Friday, April 25, 2008

This is one of the major reasons I will miss my neighborhood when I move out next year. I am knee-deep in love with the contrast of all these quaint triple-decker houses painted brilliant colors (or sometimes not) amongst the chaos of college life and the urban decay in general. I really don't like using that term, urban decay. Makes me sound like an artsy snob.And Now!

Adventures in Cooking:
I got it in me yesterday that what I really needed was some Wife Cakes, or Lao Por Bing, and that I didn't need to buy them, I needed to make them.

So, after class, I took a trip to Chinatown and bought my ingredients...or what I could find. Only problem? Couldn't find any candied winter melon in the store (most likely due to the fact that I could read none of the labels) but instead found a giant hunk of fresh winter melon. I bought that instead. And, of course, I bought other things too. I love that grocery store in Chinatown.

That there is the wintermelon all cut up. Once I got home...I needed a recipe. And for that I must thank this other blogger for providing it. Though next time I may use this recipe, which I didn't before because I did not think I could get the Golden Syrup from my grocery store (I could...I saw it when I was there for the other baking supplies)

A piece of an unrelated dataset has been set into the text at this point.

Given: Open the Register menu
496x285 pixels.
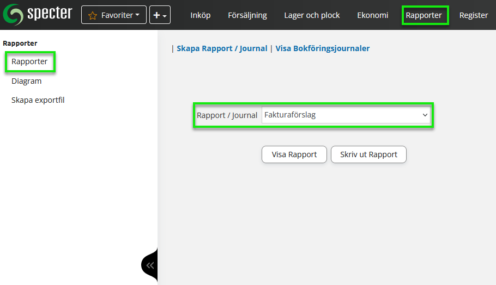Looking at the screenshot, I should (x=473, y=15).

So...first I needed to candy that wintermelonLook at that lovely, lovely mess. First I was candying the melon, then roasted the sesame seeds and finally making the dough (which needed to sit in the fridge)

I think I should point out that I had never candied anything in my life up until this point, but am not unfamiliar with the fickle ways of incredibly hot sugars. I am now the proud owner of the leftover material of this foray in candying - a half honey half sugar mixture that is cemented into a bottle...

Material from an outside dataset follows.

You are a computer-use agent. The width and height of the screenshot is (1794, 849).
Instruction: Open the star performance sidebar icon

So then I had to make the filling

I can't help but notice...it doesn't look like the filling in that other blogs photos.
I was a little concerned, because the rice flour I had bought was not imported from China but rather was a Goya product for Mexican/Spanish cooking. I was hoping it was the same difference.

But I was too far at this point to not make it so I got my dough out and started rolling all fancy like...

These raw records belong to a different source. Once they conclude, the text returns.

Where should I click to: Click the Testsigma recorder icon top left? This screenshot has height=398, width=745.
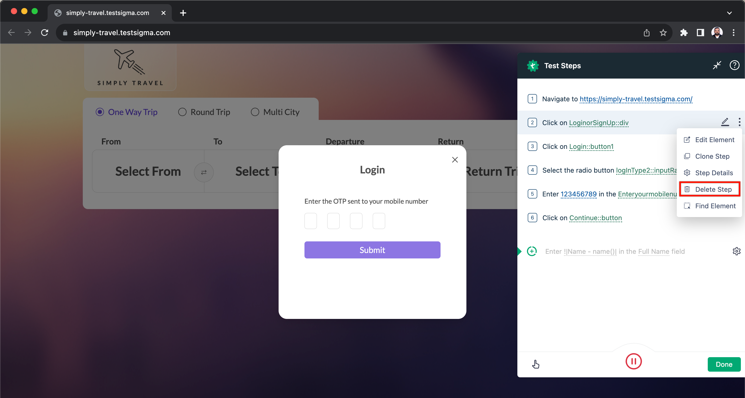pyautogui.click(x=533, y=65)
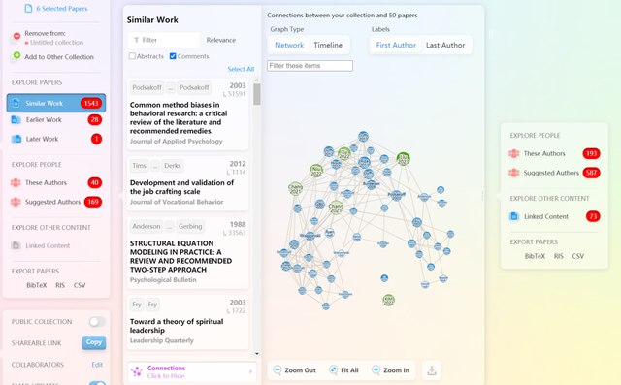Click the Fit All graph icon

pos(334,369)
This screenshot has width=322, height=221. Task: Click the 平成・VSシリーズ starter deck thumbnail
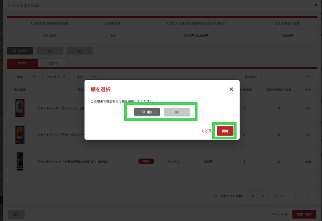20,135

With a beer bottle. Because I am nothing if not CLASSY

Then put them all in the oven! AAAAAAAAAaaand:
Ta Da! I would say it was fairly successful for a first try. A few things to note, though:
  1. The pastries turned out much smaller than I would have liked (about half-dollar size) and I can not reeeaaaally taste the filling. I think I either did not flatten them enough or did not role the dough thin enough because the crust really does become thick
  2. Seems to me the rice flour works fine, the insides were a little less gooey than usual but I suspect this is because I had them in the oven at the wrong temp to begin with (the recipe recipe I used said 200c and I did Fahrenheit of course)
  3. Other than that, all the flavors I wanted where there
  4. AND I learned how to candy fruit
  5. I found this website really handy for converting all those grams to things I understood.
By midnight, when I finally ate one, I was pretty impressed with myself.

Also, I got myself an internship at Marvel Comics for the summer. I'll just let the awesome sink in on its own.